Live album by The Jimi Hendrix Experience
- Released: September 5, 2008
- Recorded: January 29, 1968; March 19, 1968;
- Venue: L'Olympia, Paris; Capitol Theatre, Ottawa, Canada;
- Genre: Rock
- Length: 62:12
- Label: Dagger

The Jimi Hendrix Experience chronology
| Live at Monterey (2007) | Live in Paris & Ottawa 1968 (2008) | Live at Woburn (2009) |

= Live in Paris & Ottawa 1968 =

Live in Paris & Ottawa 1968 is a posthumous live album by the Jimi Hendrix Experience, released on September 5, 2008, by Dagger Records. The album contains songs from the band's performances at the L'Olympia Theatre in Paris on January 29, 1968, and the Capitol Theatre in Ottawa, Ontario, Canada, on March 19, 1968.
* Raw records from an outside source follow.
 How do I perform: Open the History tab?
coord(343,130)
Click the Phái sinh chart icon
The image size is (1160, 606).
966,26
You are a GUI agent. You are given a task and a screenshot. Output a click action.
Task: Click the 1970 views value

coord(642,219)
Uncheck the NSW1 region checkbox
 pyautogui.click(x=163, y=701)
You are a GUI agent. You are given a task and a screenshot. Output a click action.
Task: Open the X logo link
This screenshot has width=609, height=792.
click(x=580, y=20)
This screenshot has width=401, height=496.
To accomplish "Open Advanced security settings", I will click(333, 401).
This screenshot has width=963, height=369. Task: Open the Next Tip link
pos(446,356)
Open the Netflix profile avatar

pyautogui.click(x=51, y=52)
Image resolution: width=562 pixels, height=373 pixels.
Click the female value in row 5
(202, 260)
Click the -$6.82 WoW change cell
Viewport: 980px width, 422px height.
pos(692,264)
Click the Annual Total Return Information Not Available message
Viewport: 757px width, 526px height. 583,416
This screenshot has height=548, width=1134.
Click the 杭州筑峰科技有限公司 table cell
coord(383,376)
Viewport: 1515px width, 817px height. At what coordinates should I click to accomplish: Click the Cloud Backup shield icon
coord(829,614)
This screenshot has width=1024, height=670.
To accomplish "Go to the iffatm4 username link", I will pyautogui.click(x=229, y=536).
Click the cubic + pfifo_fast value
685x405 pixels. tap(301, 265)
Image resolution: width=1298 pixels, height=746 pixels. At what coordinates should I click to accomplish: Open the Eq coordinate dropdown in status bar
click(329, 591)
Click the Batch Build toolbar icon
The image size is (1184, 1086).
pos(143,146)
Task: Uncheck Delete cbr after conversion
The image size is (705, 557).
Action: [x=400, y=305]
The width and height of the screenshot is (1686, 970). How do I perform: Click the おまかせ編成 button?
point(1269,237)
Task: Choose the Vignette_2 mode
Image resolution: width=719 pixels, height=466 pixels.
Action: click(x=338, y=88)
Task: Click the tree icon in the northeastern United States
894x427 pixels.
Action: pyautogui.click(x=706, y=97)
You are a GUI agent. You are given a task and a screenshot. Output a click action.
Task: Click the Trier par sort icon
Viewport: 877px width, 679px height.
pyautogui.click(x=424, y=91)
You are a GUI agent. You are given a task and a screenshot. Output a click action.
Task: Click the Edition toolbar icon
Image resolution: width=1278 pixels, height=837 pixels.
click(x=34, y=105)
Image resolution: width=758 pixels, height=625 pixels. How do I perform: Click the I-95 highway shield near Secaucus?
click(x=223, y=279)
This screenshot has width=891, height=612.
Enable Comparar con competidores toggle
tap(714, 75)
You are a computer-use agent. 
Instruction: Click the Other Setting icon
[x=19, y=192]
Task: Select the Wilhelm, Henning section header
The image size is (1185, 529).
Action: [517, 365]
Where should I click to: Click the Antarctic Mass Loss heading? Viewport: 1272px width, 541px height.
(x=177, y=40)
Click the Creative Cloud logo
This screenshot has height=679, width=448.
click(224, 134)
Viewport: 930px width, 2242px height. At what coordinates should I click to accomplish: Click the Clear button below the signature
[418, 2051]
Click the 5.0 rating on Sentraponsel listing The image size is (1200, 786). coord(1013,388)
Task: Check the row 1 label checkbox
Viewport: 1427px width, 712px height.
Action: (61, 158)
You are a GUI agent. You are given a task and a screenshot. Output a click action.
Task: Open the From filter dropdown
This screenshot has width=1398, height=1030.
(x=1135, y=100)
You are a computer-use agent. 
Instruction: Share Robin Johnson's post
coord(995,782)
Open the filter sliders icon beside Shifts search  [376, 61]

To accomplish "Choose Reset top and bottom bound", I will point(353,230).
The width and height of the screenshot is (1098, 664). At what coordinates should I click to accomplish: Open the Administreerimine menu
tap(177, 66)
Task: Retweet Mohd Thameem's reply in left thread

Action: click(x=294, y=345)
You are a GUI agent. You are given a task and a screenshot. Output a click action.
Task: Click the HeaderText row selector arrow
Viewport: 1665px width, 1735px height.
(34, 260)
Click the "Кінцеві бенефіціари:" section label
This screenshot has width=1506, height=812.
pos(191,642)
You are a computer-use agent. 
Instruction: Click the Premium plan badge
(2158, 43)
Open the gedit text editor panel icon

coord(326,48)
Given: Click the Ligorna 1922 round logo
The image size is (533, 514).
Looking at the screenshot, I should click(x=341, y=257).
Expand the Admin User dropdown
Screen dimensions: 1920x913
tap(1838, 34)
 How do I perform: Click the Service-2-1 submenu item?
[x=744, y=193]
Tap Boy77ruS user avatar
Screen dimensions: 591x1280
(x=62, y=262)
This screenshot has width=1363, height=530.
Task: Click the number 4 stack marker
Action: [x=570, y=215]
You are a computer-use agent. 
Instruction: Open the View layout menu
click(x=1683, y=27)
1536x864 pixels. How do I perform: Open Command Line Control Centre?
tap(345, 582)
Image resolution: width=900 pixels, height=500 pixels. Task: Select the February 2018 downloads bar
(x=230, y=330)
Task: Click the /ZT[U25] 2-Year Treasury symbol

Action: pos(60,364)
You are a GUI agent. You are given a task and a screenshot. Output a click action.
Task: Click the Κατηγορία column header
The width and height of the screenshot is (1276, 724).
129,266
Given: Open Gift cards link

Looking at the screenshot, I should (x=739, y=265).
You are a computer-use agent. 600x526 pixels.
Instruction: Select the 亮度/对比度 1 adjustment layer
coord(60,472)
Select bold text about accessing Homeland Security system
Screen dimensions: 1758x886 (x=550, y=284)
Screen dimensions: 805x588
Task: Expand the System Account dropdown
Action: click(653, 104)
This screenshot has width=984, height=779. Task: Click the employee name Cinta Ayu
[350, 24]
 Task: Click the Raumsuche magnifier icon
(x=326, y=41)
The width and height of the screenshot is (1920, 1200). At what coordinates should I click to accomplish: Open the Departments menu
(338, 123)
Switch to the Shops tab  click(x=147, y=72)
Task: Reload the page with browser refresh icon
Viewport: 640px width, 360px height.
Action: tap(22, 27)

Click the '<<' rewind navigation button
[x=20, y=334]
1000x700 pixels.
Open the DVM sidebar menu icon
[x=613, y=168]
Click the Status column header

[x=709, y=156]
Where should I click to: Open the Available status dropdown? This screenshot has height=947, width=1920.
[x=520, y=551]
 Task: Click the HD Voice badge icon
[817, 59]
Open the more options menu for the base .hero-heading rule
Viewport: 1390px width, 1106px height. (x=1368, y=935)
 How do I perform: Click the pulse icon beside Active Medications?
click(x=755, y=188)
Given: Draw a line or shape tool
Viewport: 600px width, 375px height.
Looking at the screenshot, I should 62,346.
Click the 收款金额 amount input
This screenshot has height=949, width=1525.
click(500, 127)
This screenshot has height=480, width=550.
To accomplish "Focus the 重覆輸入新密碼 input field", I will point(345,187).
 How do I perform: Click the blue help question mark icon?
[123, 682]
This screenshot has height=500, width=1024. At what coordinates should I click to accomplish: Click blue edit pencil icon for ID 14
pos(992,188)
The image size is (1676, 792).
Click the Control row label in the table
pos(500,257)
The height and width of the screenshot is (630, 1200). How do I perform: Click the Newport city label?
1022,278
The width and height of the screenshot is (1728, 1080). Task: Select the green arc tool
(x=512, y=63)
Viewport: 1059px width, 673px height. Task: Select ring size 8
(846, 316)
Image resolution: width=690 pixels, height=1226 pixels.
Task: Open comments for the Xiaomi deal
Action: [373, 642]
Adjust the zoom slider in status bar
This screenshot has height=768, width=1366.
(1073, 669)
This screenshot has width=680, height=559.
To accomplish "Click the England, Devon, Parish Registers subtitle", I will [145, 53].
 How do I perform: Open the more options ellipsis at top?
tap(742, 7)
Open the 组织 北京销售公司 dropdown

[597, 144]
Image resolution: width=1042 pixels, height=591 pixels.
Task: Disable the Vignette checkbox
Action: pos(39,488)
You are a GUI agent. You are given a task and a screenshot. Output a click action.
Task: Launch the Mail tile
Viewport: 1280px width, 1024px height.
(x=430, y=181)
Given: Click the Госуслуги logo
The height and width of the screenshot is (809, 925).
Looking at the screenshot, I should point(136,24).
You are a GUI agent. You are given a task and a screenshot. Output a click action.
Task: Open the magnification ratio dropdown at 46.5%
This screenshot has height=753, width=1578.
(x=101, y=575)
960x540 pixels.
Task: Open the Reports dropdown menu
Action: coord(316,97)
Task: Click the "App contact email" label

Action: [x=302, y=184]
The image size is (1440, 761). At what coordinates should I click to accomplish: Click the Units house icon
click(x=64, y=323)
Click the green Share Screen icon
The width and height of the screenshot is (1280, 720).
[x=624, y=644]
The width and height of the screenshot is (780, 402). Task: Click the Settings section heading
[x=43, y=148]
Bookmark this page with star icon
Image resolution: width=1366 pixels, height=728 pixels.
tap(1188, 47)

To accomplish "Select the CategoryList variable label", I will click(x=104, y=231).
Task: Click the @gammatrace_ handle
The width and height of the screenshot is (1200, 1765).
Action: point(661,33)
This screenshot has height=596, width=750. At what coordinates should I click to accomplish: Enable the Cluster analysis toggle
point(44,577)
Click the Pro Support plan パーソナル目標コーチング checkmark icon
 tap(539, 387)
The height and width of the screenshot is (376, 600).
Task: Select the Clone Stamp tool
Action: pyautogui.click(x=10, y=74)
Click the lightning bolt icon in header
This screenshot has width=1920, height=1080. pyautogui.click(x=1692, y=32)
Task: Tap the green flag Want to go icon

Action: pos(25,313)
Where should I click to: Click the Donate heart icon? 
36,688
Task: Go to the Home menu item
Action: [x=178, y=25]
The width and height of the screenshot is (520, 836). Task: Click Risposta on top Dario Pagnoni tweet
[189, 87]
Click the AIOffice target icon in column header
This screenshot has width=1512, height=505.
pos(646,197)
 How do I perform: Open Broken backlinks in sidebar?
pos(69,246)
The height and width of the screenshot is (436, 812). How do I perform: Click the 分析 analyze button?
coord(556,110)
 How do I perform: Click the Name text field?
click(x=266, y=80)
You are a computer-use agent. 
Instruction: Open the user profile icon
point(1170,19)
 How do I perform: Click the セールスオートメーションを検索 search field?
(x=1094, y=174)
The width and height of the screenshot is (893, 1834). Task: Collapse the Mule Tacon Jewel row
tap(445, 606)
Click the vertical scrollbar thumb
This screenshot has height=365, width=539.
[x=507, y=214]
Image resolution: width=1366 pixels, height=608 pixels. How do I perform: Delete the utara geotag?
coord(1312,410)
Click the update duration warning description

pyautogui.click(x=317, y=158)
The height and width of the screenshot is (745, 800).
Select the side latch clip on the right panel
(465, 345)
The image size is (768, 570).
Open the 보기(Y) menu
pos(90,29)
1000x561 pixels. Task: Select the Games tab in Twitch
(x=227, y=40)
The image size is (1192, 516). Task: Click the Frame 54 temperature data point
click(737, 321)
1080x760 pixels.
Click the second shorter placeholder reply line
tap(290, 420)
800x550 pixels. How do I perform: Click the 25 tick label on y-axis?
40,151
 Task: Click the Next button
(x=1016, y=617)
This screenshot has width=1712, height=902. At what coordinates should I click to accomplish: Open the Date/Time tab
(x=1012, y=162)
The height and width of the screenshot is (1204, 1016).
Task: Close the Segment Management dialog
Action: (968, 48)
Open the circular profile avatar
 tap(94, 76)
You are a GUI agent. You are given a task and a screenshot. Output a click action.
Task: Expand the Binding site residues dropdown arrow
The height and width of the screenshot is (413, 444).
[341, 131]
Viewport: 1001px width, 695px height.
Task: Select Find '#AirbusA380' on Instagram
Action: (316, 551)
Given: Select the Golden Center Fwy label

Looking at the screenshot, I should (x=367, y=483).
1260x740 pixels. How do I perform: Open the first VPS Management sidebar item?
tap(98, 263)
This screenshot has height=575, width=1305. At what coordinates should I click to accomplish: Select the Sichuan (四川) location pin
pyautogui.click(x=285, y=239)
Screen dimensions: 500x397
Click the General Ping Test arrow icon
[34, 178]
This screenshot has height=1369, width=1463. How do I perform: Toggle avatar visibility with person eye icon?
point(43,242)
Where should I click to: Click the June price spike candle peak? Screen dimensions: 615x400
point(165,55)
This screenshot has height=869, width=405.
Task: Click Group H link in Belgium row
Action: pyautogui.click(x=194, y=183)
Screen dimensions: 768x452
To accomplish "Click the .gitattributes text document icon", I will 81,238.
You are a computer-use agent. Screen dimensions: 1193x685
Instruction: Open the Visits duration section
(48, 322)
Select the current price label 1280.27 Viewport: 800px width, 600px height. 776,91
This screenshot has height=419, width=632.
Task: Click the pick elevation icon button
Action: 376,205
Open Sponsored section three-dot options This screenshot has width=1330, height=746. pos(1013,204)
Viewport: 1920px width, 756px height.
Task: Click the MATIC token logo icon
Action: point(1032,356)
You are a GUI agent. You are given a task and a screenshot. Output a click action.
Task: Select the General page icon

The concert in Paris had been issued as part of the 1991 box set Stages. The three songs from the concert in Ottawa are sourced from a previously undiscovered tape and were recorded during the first show of that evening. The second show at the Capitol Theatre in Ottawa had been issued in October 2001 as the album Live in Ottawa.

==Track listing==

Live at the L'Olympia Theatre, Paris, January 29, 1968
| No. | Title | Length |
|---|---|---|
| 1. | "Killing Floor" (Chester Arthur Burnett a.k.a. Howlin' Wolf) | 4:32 |
| 2. | "Catfish Blues" (Robert Petway) | 8:46 |
| 3. | "Foxey Lady" | 5:29 |
| 4. | "Red House" | 4:24 |
| 5. | "Drivin' South" | 9:24 |
| 6. | "The Wind Cries Mary" | 3:55 |
| 7. | "Fire" | 4:16 |
| 8. | "Little Wing" | 3:40 |
| 9. | "Purple Haze" | 5:59 |

Live at the Capitol Theatre, Ottawa, March 19, 1968
| No. | Title | Length |
|---|---|---|
| 10. | "Sgt. Pepper's Lonely Hearts Club Band" (Lennon-McCartney) | 2:16 |
| 11. | "Fire" | 3:29 |
| 12. | "Purple Haze" | 5:15 |

==Personnel==
- Jimi Hendrix – guitar, vocals
- Mitch Mitchell – drums
- Noel Redding – bass guitar; rhythm guitar on "Red House" (playing the bass strings, not lead guitar, as on the studio recording of "Red House")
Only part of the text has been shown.